Ее голос ломается на последнем слове, и она, зажмурившись, прикрывает ладонью лицо, все так же поглаживая чужие волосы. Марк вытирает глаза краем пиджака с рубашкой, оставляя на ней соленые пятна, бегает взглядом по помещению и понимает, как сильно осознание бьет под дых, заставляя встрепенутся и набрать полную грудь воздуха – эти стены никогда не услышат смеха своего хозяина.
Женщина уходит, и Минхен слышит, как тихо и с какой нежностью ее успокаивает в гостиной муж, вновь оседает головой на пол и прикрывает глаза, не думая ни о чем, что могло бы его так сильно растревожить.
Потеряв счет времени, но уже успокоившись, он слышит, как задорно начинают петь птицы из окна, как ветер колышет сухие ветки с рождающимися на них почками, бьет их по окну, словно пытаясь достучаться, только небо все такое же хмурое и вредное, пряча солнце за своим густым облачным туманов, обволакивая город хмуростью и унынием.
Он устремляет взгляд на фоторамку и как следует ее рассматривает, даже в этой вселенной Донхеку присущи родинки созвездий, медовая кожа и светлый, ясный взгляд, способный растопить любое ледяное сердце.
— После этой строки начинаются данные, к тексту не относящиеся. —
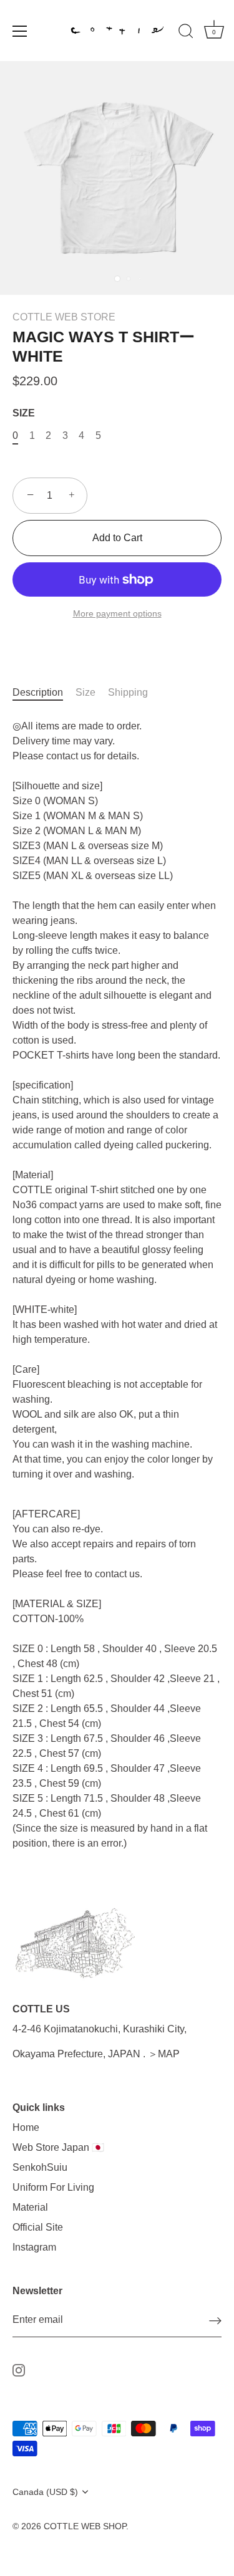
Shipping (128, 692)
Марк только сейчас замечает расставленные неподалеку свечи и мягкие игрушки, поочередно заглядываясь на каждую.
Маленький медвежонок, потрепанный временем и теплыми объятьями в сонных ночах, кенгуру, в руках которой пришито розовое сердце со стертой надписью, панда, явно превышающая размеры всех остальных, зажженная свеча в прозрачном стакане, еще пара игрушек, стоящих вдоль ряда, пара огней, потухших и почти угаснувших от растопленного воска, и пара молочных роз в граненном графине.
Минхен подходит ближе, еле дыша, часто моргает, смахивая накопившуюся пелену влаги с глаз, от чего они вновь скатываются по красным щекам, и почти не прикасаясь проводит пальцем по рамке, словно в агонии, поджимает колени ближе к себе, принимая сидячее положение, и прикрывает глаза.
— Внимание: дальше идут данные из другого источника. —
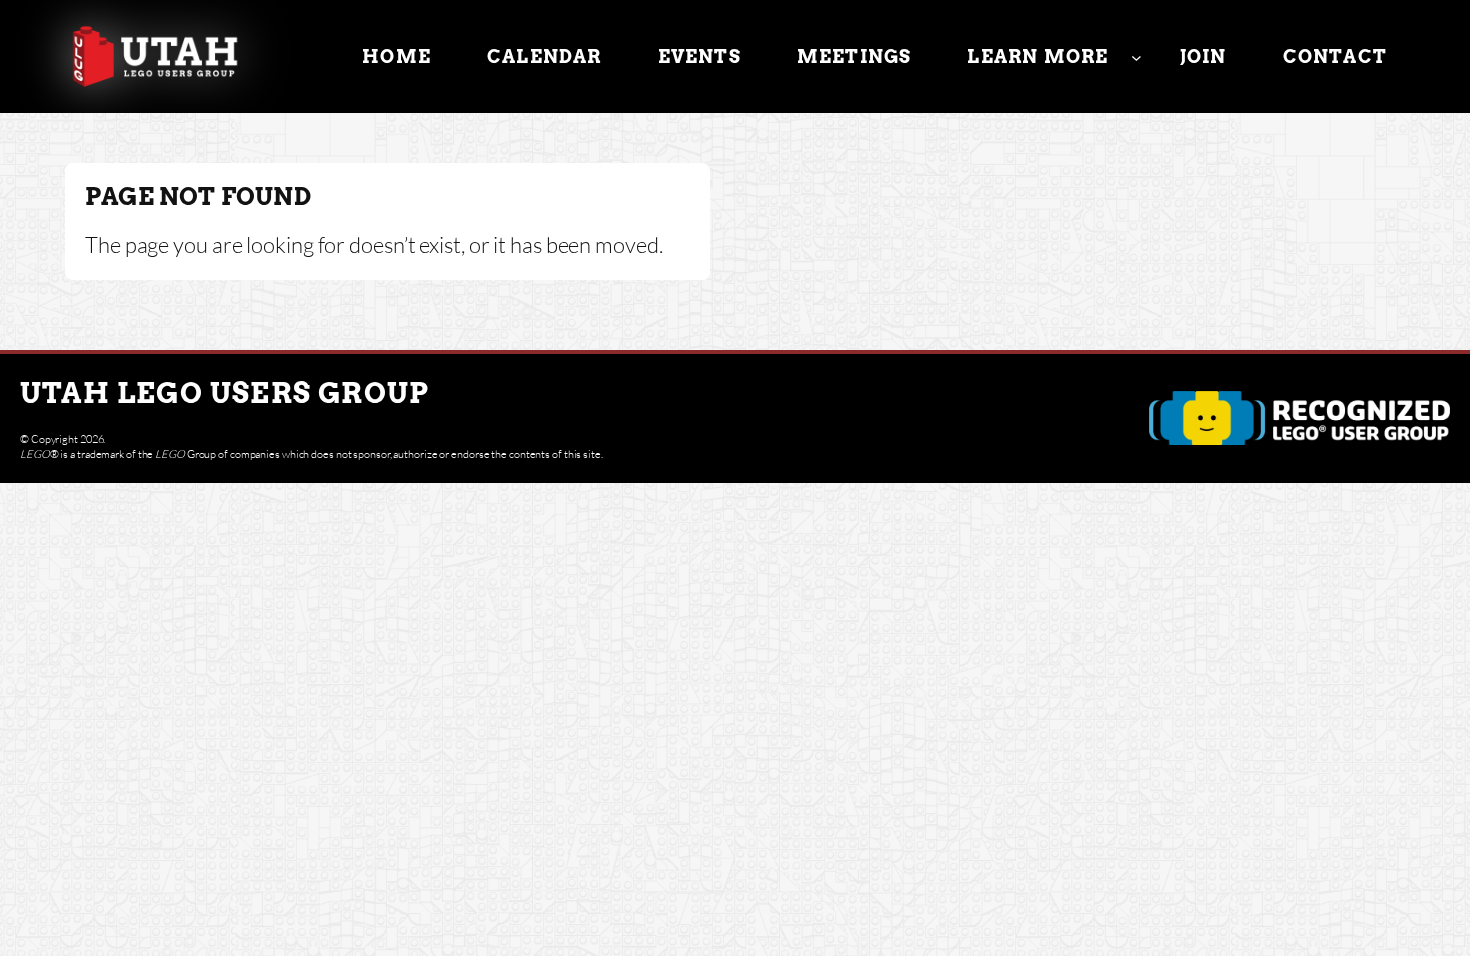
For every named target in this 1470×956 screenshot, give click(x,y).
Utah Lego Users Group (224, 393)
— Я обязательно тебя спасу, Донхекки, — шепчет, запинаясь на полуслове и всхлипывая, — вот увидишь, ты еще меня, ты всех нас переживешь, Донхекки. Я все исправлю, у тебя все будет хорошо.
У нас с тобой, мой Донхек, все будет хорошо.
Под размеренное дыхание и успокоившееся сердцебиение шум природы за окном стал намного громче: ветки взымались вверх, поднимая за собой и шуршащие в немом крике листья, только распустившиеся и большие, трава тянулась выше из рыхлой влажной земли, а ветер медленно, убаюкивающе, оставлял поцелуями прохладу на шее и щеках, ворошил непослушно кудрявые локоны, и легким прикосновением рисовал круги на поверхности пруда.
Марк слышит теплое пение птиц почти под ухом и сильно жмурится.